HenryBemis 41 minutes ago

> Going forward, it’ll be nearly impossible to prevent distealing (unauthorized distilling). One thousand examples is definitely within the range of what a single person might do in normal usage, no less ten or a hundred people. I doubt that OpenAI has a realistic path to preventing or even detecting distealing outside of simply not releasing models.

(sorry for the long quote)

I will say (naively perhaps) "oh but that is fairly simple". For any API request, add a counter of 5 seconds to the next for 'unverified' users. Make the "blue check" (a-la X/Twitter). For the 'big sales' have a third-party vetting process so that if US Corporation XYZ wants access, they prove themselves worthy/not Chinese competition and then you do give them the 1000/min deal.

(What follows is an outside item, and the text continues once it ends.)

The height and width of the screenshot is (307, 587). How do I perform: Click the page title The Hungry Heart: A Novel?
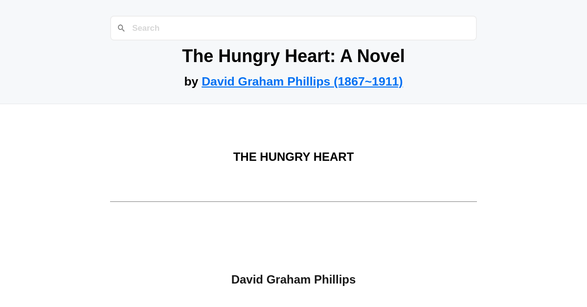point(294,56)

For everyone else, add the 5 second (or whatever other duration makes sense) timer/overhead and then see them drop from 1000 requests per minutes to 500 per day. Or just cap them at 500 per day and close that back-door. And if you get 'many cheap accounts' doing hand-overs (AccountA does 1-500, AccountB does 501-1000, AccountC does 1001-1500, and so on) then you mass block them.

GTP an hour ago

Sorry for being lazy, but I just don't have the time right now to read the paper. Is there in the paper or somewhere else a comparison based on benchmarks of S1 vs R1 (the full R1, not quantized or distilled)?

  • pama an hour ago

    The S1 paper is not meant to compete with R1. It simply shows that with 1k well curated examples for finetuning (26 minutes training on 16 GPU) and with a simple hack for controlling the length of the thinking process, one can dramatically increase the performance of a non-reasoning model and show a clear increase in benefit with increased test-time compute. It is worth a quick skim.